• **SELECTED PASSAGE**
----------------

Application Layer Protocol

Adversaries may communicate using application layer protocols to avoid detection/network filtering by blending in with existing traffic. Commands to the remote system, and often the results of those commands, will be embedded within the protocol traffic between the client and server.

Adversaries may utilize many different protocols, including those used for web browsing, transferring files, electronic mail, or DNS. For connections that occur internally within an enclave (such as those between a proxy or pivot node and other nodes), commonly used protocols are SMB, SSH, or RDP.

ID: T1071
Sub-techniques:  T1071.001, T1071.002, T1071.003, T1071.004
Tactic: Command And Control
Platforms: Linux, Windows, macOS
Data Sources: DNS records, Netflow/Enclave netflow, Network protocol analysis, Packet capture, Process monitoring, Process use of network
Requires Network:  Yes
Version: 2.0
Created: 31 May 2017
Last Modified: 21 October 2020

Procedure Examples

Name Description
Cobalt Strike

Cobalt Strike conducts peer-to-peer communication over Windows named pipes encapsulated in the SMB protocol. All protocols use their standard assigned ports.[1]

Dragonfly 2.0

Dragonfly 2.0 used SMB for C2.[2]


Duqu uses a custom command and control protocol that communicates over commonly used ports, and is frequently encapsulated by application layer protocols.[3]

Magic Hound

Magic Hound malware has used IRC for C2.[4]


Adversaries can also use NETEAGLE to establish an RDP connection with a controller over TCP/7519.

----------------

• **INPUT DATA**
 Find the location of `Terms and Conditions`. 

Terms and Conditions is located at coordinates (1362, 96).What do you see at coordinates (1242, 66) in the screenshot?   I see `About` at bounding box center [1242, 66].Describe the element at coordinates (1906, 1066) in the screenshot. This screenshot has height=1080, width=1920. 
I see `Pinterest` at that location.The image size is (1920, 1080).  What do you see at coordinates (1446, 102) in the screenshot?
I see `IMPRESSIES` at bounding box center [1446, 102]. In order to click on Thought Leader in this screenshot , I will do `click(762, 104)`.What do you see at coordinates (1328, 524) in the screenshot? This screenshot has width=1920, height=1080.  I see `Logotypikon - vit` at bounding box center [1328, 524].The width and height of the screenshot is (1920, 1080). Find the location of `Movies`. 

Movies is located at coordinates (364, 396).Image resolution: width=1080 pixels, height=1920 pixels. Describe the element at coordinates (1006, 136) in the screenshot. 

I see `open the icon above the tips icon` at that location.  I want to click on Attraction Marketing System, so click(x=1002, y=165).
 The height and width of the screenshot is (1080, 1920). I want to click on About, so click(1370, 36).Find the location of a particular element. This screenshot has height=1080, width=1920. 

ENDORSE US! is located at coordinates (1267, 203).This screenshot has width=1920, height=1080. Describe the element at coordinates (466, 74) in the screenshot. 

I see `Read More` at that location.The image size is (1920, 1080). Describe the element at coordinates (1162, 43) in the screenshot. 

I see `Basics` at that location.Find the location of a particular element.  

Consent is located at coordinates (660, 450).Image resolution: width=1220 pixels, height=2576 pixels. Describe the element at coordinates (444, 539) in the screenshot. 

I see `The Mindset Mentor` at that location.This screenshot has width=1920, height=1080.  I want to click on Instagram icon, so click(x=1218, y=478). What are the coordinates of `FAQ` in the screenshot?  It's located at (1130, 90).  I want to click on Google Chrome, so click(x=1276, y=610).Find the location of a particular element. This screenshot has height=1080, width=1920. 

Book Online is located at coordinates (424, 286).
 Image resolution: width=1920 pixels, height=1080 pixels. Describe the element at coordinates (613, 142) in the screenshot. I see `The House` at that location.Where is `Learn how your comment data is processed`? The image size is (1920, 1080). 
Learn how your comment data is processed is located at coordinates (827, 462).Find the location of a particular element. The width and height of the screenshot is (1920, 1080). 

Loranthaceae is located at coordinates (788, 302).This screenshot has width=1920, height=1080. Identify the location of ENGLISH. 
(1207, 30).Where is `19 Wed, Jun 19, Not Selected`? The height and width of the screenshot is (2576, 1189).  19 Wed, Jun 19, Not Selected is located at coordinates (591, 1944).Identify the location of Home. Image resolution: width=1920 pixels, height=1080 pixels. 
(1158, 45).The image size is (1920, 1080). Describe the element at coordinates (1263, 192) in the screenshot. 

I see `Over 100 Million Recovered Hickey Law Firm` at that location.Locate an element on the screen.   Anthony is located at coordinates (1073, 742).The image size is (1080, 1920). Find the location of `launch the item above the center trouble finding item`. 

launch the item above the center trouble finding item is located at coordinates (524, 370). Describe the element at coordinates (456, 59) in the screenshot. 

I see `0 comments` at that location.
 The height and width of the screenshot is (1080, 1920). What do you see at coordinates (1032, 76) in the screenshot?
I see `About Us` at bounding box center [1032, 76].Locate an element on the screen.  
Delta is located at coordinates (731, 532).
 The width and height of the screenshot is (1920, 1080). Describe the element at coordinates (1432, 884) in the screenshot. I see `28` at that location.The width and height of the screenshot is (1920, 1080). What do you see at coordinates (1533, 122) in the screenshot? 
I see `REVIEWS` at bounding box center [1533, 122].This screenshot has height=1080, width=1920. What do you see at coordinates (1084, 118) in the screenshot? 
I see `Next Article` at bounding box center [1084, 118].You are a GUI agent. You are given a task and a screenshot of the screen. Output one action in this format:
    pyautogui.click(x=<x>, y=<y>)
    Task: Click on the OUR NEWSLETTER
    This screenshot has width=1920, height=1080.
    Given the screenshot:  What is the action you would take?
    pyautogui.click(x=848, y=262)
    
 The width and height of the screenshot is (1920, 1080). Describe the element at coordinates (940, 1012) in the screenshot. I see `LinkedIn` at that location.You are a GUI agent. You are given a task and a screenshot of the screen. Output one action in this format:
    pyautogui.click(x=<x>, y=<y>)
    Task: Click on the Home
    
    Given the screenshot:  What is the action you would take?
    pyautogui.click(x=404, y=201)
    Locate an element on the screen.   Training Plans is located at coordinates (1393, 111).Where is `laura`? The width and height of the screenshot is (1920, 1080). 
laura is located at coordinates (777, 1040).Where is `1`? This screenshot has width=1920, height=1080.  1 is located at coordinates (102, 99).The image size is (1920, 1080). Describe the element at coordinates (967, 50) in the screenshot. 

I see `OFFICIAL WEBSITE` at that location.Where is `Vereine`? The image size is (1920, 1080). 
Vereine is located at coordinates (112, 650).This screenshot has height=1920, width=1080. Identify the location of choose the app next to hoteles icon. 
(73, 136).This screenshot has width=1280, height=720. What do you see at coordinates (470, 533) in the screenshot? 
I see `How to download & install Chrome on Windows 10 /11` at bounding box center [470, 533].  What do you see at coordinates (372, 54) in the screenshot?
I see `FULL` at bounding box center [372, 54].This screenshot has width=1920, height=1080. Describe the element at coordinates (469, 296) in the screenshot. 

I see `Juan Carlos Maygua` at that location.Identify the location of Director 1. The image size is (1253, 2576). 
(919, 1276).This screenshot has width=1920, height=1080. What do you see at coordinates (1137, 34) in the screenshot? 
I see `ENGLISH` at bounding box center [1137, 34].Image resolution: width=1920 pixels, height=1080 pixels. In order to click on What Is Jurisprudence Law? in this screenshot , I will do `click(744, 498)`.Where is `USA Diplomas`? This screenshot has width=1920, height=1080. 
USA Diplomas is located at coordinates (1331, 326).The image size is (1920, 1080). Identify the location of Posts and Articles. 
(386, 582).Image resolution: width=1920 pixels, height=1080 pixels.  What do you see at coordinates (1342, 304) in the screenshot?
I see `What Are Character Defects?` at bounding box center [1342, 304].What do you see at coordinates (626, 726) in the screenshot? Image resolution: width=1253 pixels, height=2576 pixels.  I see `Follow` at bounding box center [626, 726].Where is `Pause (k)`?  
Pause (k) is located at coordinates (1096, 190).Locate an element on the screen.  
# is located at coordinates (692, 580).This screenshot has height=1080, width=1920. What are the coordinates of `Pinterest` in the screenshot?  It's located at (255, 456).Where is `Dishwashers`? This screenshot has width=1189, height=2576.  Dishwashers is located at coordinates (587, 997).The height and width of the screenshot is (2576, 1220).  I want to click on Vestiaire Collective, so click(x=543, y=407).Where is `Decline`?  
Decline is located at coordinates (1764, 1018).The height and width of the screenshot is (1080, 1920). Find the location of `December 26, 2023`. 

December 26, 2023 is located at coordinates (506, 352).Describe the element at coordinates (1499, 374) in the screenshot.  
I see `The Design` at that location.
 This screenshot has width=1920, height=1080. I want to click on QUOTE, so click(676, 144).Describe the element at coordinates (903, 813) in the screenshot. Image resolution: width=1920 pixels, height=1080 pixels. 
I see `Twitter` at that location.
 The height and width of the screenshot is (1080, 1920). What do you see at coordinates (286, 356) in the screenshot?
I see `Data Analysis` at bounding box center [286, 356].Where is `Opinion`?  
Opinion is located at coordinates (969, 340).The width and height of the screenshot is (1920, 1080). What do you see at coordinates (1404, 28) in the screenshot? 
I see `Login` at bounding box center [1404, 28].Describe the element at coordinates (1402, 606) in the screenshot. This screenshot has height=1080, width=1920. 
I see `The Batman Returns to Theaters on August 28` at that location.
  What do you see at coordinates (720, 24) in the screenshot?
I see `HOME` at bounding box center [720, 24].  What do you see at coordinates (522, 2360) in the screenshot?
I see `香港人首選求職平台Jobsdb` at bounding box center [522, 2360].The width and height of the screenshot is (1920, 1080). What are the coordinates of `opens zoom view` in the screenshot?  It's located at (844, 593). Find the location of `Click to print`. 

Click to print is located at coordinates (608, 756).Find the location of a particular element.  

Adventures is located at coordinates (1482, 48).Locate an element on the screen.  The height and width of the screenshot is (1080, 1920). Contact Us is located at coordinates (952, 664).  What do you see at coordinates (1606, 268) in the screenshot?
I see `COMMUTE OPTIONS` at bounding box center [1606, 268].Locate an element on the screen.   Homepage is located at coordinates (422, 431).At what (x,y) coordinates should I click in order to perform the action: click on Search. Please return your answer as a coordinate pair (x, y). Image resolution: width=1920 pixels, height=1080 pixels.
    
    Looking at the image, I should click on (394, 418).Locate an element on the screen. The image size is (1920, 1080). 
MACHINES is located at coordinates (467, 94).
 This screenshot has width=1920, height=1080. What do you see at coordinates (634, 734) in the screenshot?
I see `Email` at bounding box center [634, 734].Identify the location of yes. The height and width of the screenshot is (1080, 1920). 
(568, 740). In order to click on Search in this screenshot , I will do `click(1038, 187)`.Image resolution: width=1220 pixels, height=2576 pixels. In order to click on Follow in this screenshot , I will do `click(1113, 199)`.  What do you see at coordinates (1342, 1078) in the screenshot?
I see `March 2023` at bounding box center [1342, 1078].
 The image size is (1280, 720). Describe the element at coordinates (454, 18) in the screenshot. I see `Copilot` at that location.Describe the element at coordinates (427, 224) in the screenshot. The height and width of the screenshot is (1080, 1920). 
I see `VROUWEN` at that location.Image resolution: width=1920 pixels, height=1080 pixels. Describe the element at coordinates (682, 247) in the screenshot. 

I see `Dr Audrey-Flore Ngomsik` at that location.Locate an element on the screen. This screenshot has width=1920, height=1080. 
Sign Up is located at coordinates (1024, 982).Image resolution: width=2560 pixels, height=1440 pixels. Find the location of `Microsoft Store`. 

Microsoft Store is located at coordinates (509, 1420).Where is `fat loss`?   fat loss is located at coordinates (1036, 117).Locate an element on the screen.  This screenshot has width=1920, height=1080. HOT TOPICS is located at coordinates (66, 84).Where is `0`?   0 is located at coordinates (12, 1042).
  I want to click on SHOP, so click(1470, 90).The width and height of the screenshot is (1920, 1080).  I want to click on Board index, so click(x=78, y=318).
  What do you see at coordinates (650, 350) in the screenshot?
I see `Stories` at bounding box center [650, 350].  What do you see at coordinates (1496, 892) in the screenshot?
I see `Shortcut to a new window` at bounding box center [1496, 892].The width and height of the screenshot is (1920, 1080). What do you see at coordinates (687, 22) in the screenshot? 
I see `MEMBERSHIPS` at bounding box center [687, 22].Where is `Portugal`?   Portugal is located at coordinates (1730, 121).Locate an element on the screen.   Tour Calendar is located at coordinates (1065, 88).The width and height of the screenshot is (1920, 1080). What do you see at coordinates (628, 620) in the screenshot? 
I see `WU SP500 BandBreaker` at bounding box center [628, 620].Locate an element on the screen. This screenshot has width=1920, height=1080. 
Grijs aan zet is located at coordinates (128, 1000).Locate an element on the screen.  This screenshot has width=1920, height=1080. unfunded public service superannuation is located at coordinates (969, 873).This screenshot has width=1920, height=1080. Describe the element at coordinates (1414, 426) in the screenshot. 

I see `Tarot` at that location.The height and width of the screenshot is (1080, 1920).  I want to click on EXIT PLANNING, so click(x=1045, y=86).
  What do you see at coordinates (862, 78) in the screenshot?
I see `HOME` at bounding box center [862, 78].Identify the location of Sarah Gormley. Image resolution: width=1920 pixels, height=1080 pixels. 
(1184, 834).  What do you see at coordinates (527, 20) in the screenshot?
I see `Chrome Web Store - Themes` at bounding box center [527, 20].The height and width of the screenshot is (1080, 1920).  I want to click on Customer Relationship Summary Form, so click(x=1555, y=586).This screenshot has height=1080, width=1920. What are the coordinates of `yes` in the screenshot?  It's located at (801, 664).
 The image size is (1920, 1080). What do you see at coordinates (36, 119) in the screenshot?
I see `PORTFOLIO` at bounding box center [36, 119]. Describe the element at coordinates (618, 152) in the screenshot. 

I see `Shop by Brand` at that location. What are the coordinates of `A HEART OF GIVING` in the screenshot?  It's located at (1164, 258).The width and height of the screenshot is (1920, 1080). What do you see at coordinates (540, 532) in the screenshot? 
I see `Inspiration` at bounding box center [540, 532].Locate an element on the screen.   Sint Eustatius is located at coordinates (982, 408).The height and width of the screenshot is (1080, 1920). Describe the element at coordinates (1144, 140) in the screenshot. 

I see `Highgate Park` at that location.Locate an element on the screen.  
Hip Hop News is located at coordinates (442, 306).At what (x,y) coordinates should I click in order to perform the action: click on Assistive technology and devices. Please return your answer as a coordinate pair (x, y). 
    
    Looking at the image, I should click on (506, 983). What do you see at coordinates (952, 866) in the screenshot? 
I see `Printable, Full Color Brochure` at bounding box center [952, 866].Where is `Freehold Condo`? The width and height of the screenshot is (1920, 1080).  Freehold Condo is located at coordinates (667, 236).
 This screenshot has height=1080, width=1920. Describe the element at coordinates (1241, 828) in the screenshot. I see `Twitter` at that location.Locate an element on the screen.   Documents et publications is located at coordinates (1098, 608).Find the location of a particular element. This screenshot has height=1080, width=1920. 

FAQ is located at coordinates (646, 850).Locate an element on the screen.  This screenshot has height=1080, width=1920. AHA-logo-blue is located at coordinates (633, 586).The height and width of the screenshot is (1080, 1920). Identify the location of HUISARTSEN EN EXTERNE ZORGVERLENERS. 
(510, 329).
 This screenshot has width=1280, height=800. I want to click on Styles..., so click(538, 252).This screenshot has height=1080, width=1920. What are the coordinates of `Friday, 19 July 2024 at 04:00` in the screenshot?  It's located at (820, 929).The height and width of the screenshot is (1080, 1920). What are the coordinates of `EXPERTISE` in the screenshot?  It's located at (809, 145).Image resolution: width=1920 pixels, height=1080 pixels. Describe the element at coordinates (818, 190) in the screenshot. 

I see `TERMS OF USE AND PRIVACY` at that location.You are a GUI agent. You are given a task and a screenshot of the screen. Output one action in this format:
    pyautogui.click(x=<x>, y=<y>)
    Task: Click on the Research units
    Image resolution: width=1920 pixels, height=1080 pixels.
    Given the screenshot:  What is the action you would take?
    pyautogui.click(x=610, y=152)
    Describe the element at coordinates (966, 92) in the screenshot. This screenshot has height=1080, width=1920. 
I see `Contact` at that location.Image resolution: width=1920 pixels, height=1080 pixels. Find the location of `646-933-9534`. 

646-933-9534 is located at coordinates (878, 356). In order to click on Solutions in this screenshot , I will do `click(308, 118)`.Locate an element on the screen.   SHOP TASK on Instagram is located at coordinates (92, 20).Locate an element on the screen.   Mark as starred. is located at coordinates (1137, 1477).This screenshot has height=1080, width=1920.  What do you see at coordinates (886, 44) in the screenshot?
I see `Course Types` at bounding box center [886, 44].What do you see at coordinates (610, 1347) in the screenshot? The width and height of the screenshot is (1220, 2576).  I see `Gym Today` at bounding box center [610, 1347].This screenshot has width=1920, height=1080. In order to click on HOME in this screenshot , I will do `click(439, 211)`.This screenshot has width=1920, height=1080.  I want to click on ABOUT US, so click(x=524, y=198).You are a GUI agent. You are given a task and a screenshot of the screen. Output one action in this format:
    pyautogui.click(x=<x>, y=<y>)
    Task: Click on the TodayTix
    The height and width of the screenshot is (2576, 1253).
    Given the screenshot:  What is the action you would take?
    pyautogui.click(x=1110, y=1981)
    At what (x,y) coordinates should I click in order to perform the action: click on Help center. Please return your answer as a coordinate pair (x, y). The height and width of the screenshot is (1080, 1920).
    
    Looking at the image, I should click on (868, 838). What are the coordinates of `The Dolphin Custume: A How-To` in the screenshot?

----------------

• **LIST OF TASKS**
1. Could you extract the stretch of the Application Layer Protocol text from "Duqu uses a" through "controller over TCP/7519."?
2. How would you continue the Application Layer Protocol text past its final sentence?
The lines above are separate from the Application Layer Protocol text.

• **EXERCISE RESULTS**
1.
Duqu uses a custom command and control protocol that communicates over commonly used ports, and is frequently encapsulated by application layer protocols.[3]

Magic Hound

Magic Hound malware has used IRC for C2.[4]


Adversaries can also use NETEAGLE to establish an RDP connection with a controller over TCP/7519.

2.
The Regin malware platform supports many standard protocols, including SMB.[5]


Rocke issued wget requests from infected systems to the C2.[6]


Mitigation Description
Network Intrusion Prevention

Network intrusion detection and prevention systems that use network signatures to identify traffic for specific adversary malware can be used to mitigate activity at the network level.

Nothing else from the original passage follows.